Paterno's life would parallel Stagg's. Both were descendants of immigrants who had settled in or near New York City -- Paterno grew up in a middleclass family in Brooklyn, Stagg in a working-class family in West Orange, N.J. Both were excellent students who gained entree to Ivy League schools on the basis of their athletic abilities -- Paterno played basketball and football at Brown, Stagg baseball and football at Yale (where he was named to the first All-American team in 1889).

Both young men were intellectually curious and considered the ministry, but they embraced coaching almost immediately upon leaving college. Stagg joined Chicago in 1891, at the founding of the school, and was forced to retire in 1933 at age 70 (he went on to coach at the College of the Pacific and other schools for another two decades). Paterno joined Penn State as an assistant coach in 1950 and took over as head coach in 1966. Both would lead five teams to undefeated seasons, becoming national icons in the process.

"Stagg and football became the measure of the institution for many Americans and for a remarkably large proportion of students, scholars, and administrators" writes Lester about the Maroons and their coach, who grew more famous than the myriad Nobel laureates among the school's faculty and alumni. "Stagg even led the chosen few toward the final coaching stage -- the celebrity-entrepreneurs of twentieth-century universities. These powerful coaches often occupied a cultural and financial niche well above their college president or state governor."

Certainly Paterno fits that description. Like Stagg, however, Paterno embodies the purer aspects of the sport -- recruiting fairly, winning gracefully and graduating his players timely. His philosophy, which he labeled "the Grand Experiment" emphasized education first and athletics second.

As Paterno himself put it, he sought "to re-create at this more-or-less ordinary state university, for these kids of more-or-less ordinary farm and working-class family backgrounds, something like the excitement that made most days at Brown University wonderful for me -- the books, the bull sessions, the sense of wonder and anticipation, all that and football, too." Similarly, he urged faculties and administrations to regain control of the game from boosters and profiteers who overemphasized football at the expense of university life.

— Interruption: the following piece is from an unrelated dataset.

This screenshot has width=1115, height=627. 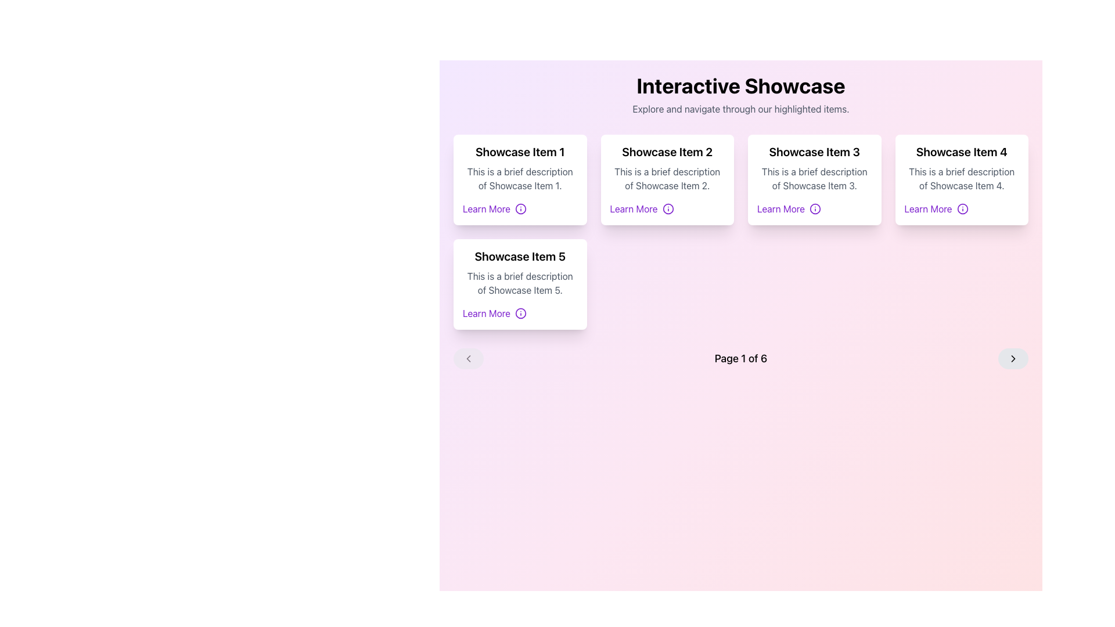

"Penn State held up to student-athletes the idea of the ancient Greeks and the salient qualities this ideal encompassed," writes O'Brien, who emphasizes Paterno's early training under the Jesuits at Brooklyn Prep, where he read the Aeneid in Latin. Paterno himself cites Virgil as one of the most important influences on his thinking: "The best man, the best team, isn't automatically entitled to win" he wrote in his autobiography, Paterno: By the Book, published in 1989. "The winds of fate can turn you around, run you aground, sink you, and sometimes you can't do a thing about it. You can commit yourself to accomplishing a goal, doing something good, winning a game. Just to make that commitment to something you believe in is winning -- even if you lose the game."

Paterno's "Grand Experiment" works: 78 percent of Penn State student-athletes graduate, a rate that is 20 percent higher than those at peer institutions, according to the National Collegiate Athletic Association. Football players graduate at a rate of 76 percent, compared with 48 percent (on average) at other Division I-A schools.